* _ACTIVITY_
Take the lines from the one with "Screen dimensions: 958x560" to the end of the listing, both ends included, and quote them exactly, leaving pictures out.

[RECORDS SUPPLIED]

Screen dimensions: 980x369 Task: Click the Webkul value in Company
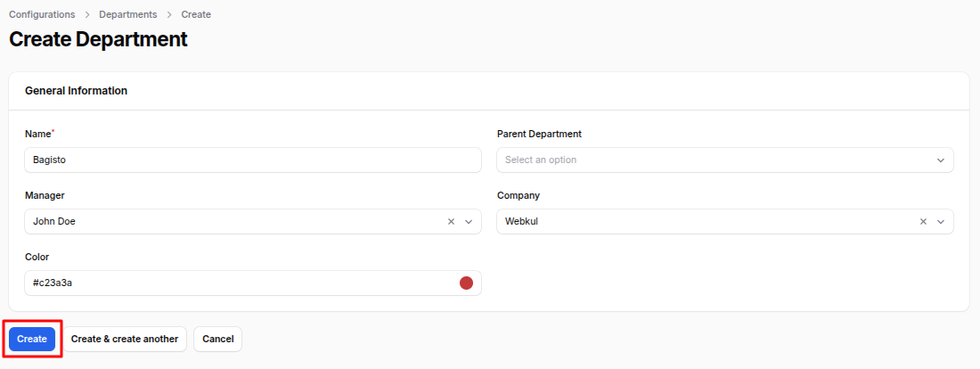coord(521,222)
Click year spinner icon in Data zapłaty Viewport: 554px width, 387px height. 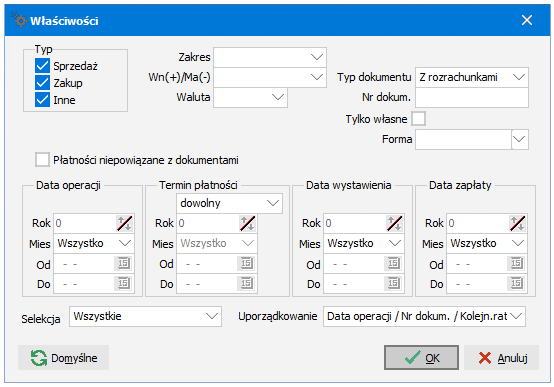(x=517, y=223)
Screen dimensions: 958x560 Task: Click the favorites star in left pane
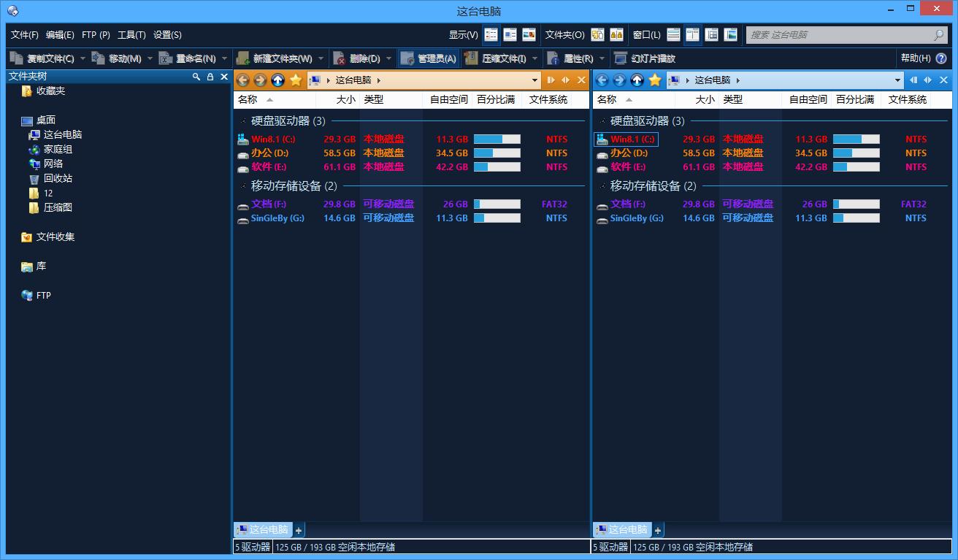coord(295,80)
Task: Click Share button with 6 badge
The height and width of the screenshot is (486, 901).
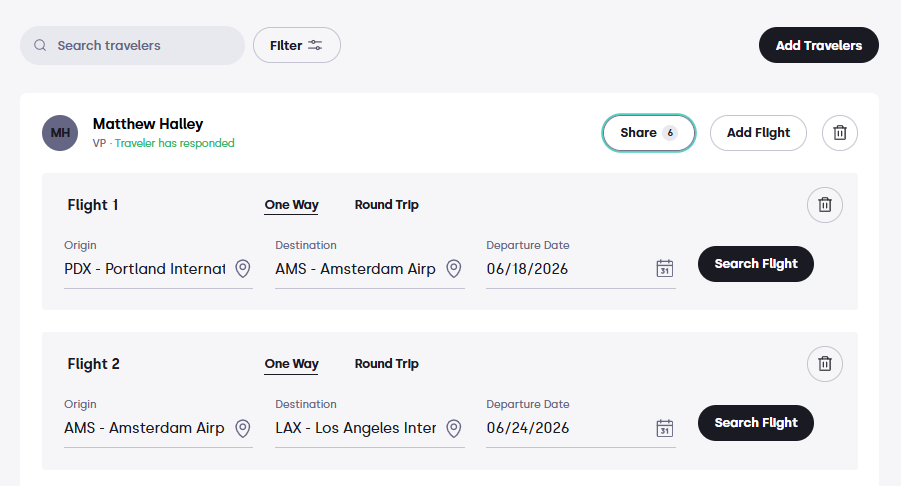Action: 649,133
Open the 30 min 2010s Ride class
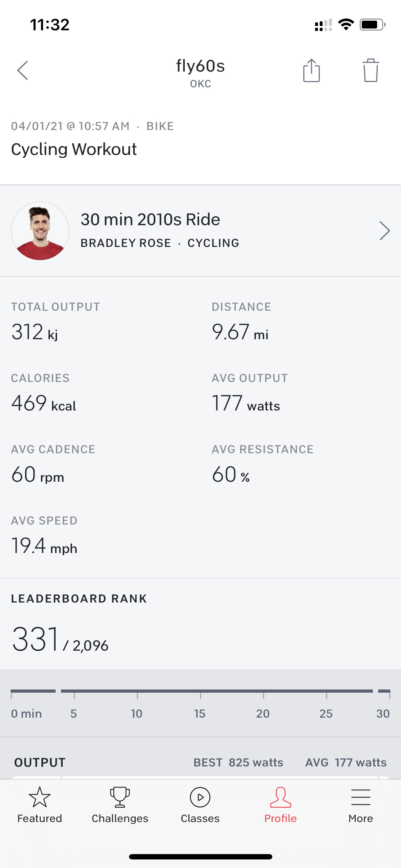401x868 pixels. [x=150, y=219]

[/RECORDS SUPPLIED]

* _ANSWER FOR THE TASK_
Screen dimensions: 958x560 Task: Click the favorites star in left pane
coord(295,80)
Task: Click Share button with 6 badge
The height and width of the screenshot is (486, 901).
Action: 649,133
Open the 30 min 2010s Ride class
401x868 pixels. [x=150, y=219]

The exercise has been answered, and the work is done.